Protein crystallography enables us to visualize protein structures at the atomic level and enhances our understanding of protein function. X-ray crystallography was first applied for biological macromolecules (i.e. hemoglobin) in the late 1950s and had been awarded Nobel Prize in Chemistry in 1962, which had a great impact on further development of structural biology. In order to determine the structure, a high-quality crystal of the specific protein is required. Obtaining such crystals is a crucial step in protein crystallography and has been fully automated by developing crystallization platforms, which perform high-throughput screening of hundreds of thousands of experimental conditions to facilitate the optimization of crystallization process. To see proteins in atomic resolution and determine their structure, we need to use electromagnetic radiation provided by synchrotron beamlines. This advanced technique is based on X-rays scattering on molecule atoms that provide a diffraction pattern, used to generate an electron density map and eventually solve the protein structure.

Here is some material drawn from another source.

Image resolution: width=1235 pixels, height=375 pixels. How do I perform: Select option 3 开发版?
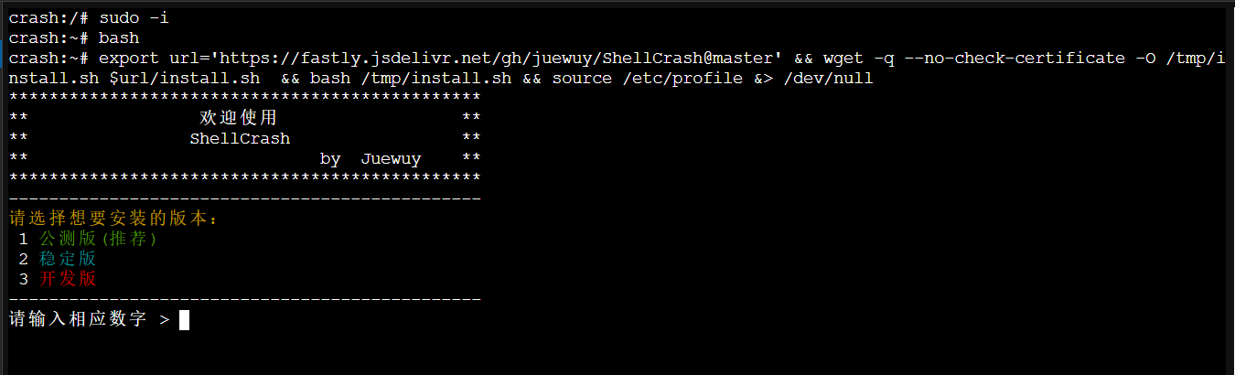[58, 279]
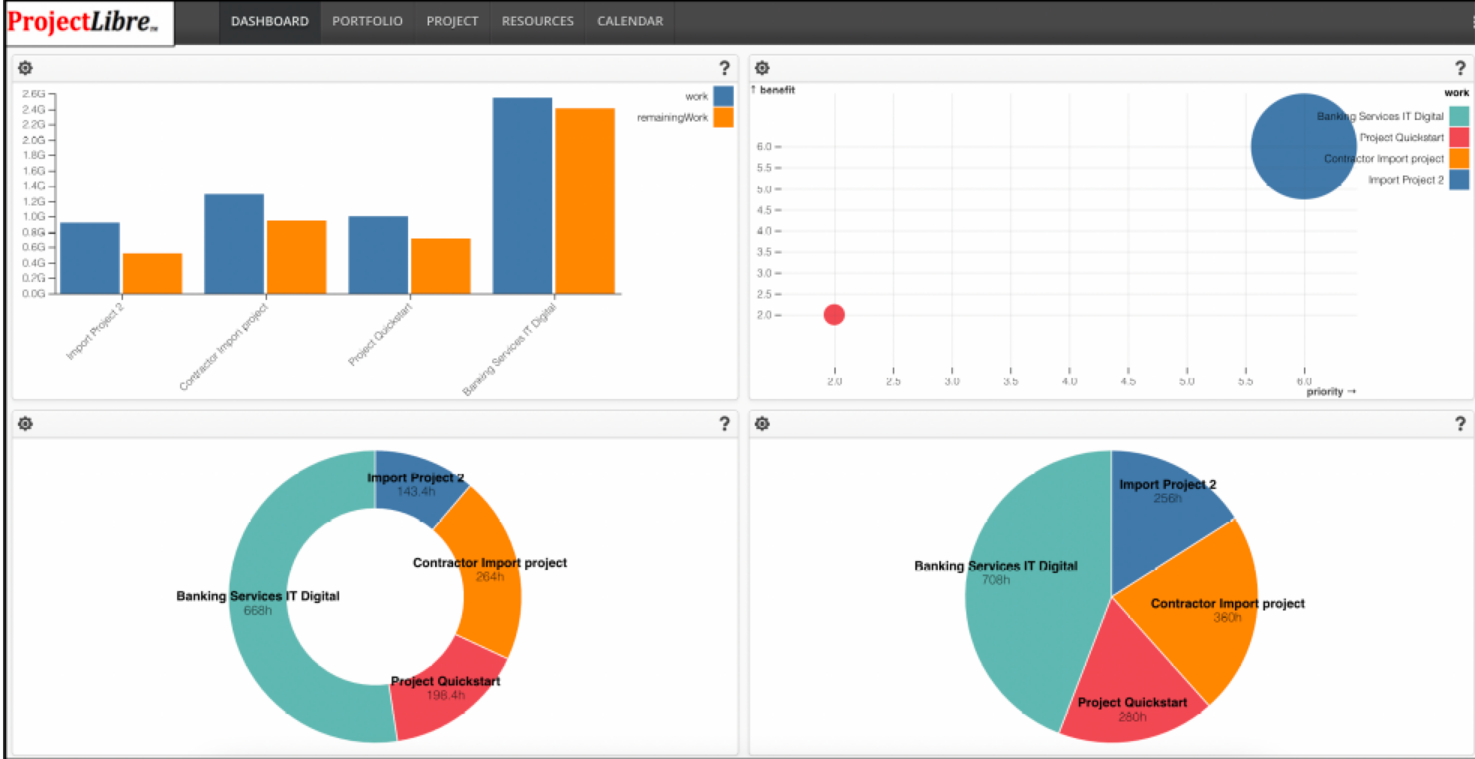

In our laboratory, we use X-ray crystallography to study how proteins interact with other molecules (i.e. tRNA) and gain detailed knowledge about macromolecular assemblies and their role in post-transcriptional regulation. Recently, we have obtained the TEAM-TECH Core Facility grant from Foundation for Polish Science to establish a Structural Biology Core Facility, equipped with highly specialized devices for crystallization trials to reassure maximum efficiency and reproducibility in crystallization pipeline.